Substitute Notice Available. If the Entity demonstrates that the cost of providing notice would exceed $10,000 for WY-based Entities, and $250,000 for all other Entities operating but not based in Wyoming; that the affected class of subject persons to be notified exceeds 10,000 for WY-based Entities and 500,000 for all other businesses operating but not based in WY; or the person does not have sufficient contact information. Substitute notice shall consist of all of the following:
- Conspicuous posting of the notice on the website of the person collecting the data, if the person maintains one; and
- Notification to major statewide media. The notice to media shall include a toll-free phone number where an individual can learn whether or not that individual’s personal data is included in the security breach.
Exception: Compliance with Other Laws.
- Certain Financial Institutions.
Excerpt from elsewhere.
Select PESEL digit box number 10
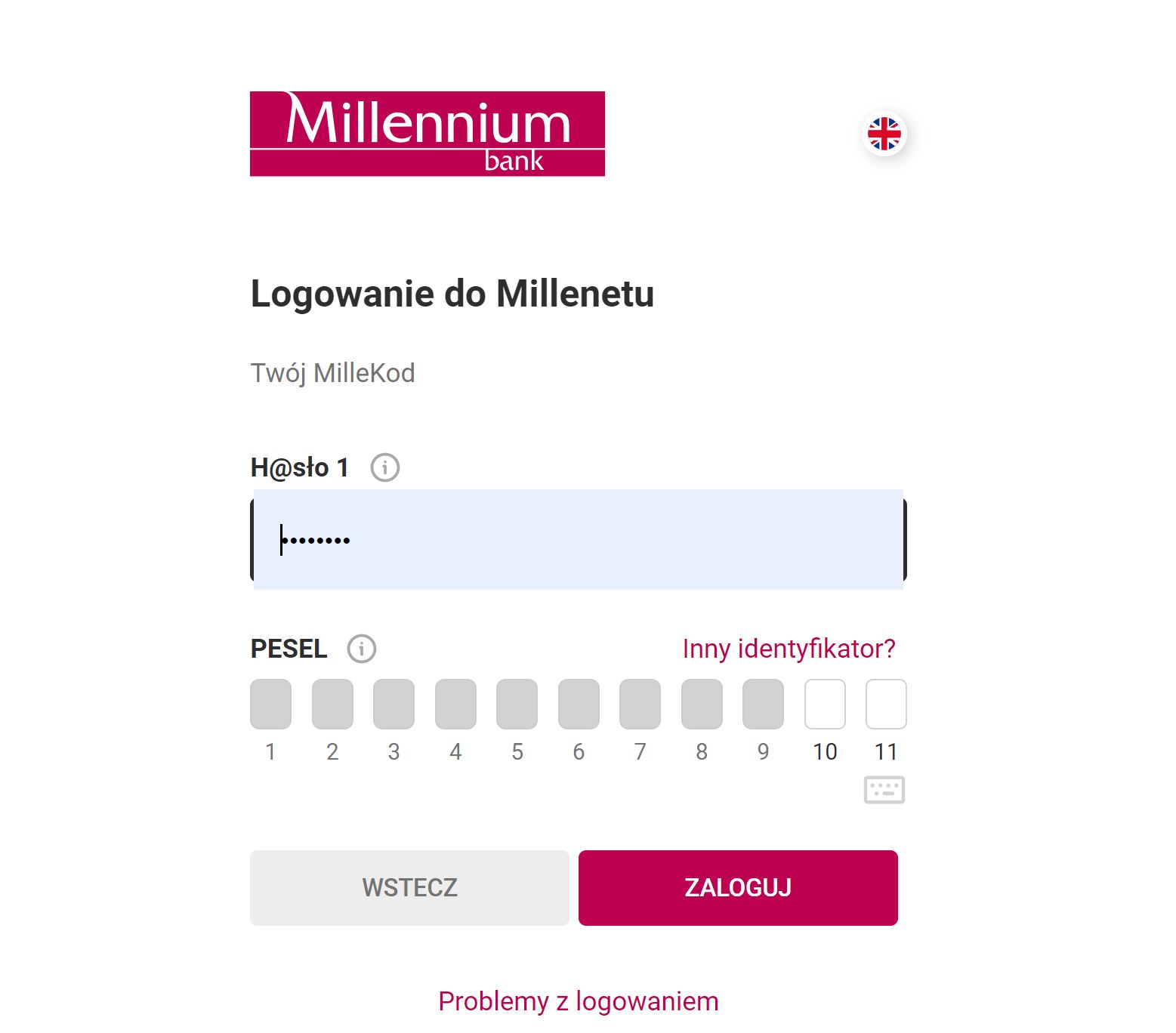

Any financial institution as defined in 15 U.S.C. § 6809 or federal credit union as defined by 12 U.S.C. § 1752 that maintains notification procedures subject to the requirements of 15 U.S.C. § 6801(b)(3) and 12 C.F.R. pt. 364 App. B or pt. 748 App. B, is deemed to be in compliance with the statute if the financial institution notifies affected WY customers in compliance with the requirements of 15 U.S.C. § 6801 through 6809 and 12 C.F.R. pt. 364 App. B or pt. 748 App. B.
- HIPPA. A covered entity or business associate that is subject to and complies with the Health Insurance Portability and Accountability Act of 1996 (HIPAA), and the regulations promulgated under that Act, 45 C.F.R. Parts 160 and 164, is deemed to be in compliance if the covered entity or business associate notifies affected Wyoming customers or entities in compliance with the requirements of HIPAA and 45 C.F.R. Parts 160 and 164.
Other Key Provisions:
- Delay for Law Enforcement. The notification required by the statute may be delayed if a law enforcement agency determines in writing that the notification may seriously impede a criminal investigation.
- Attorney General Enforcement. The state Attorney General may bring an action in law or equity to address any violation of this section and for other relief that may be appropriate to ensure proper compliance with this section, to recover damages, or both.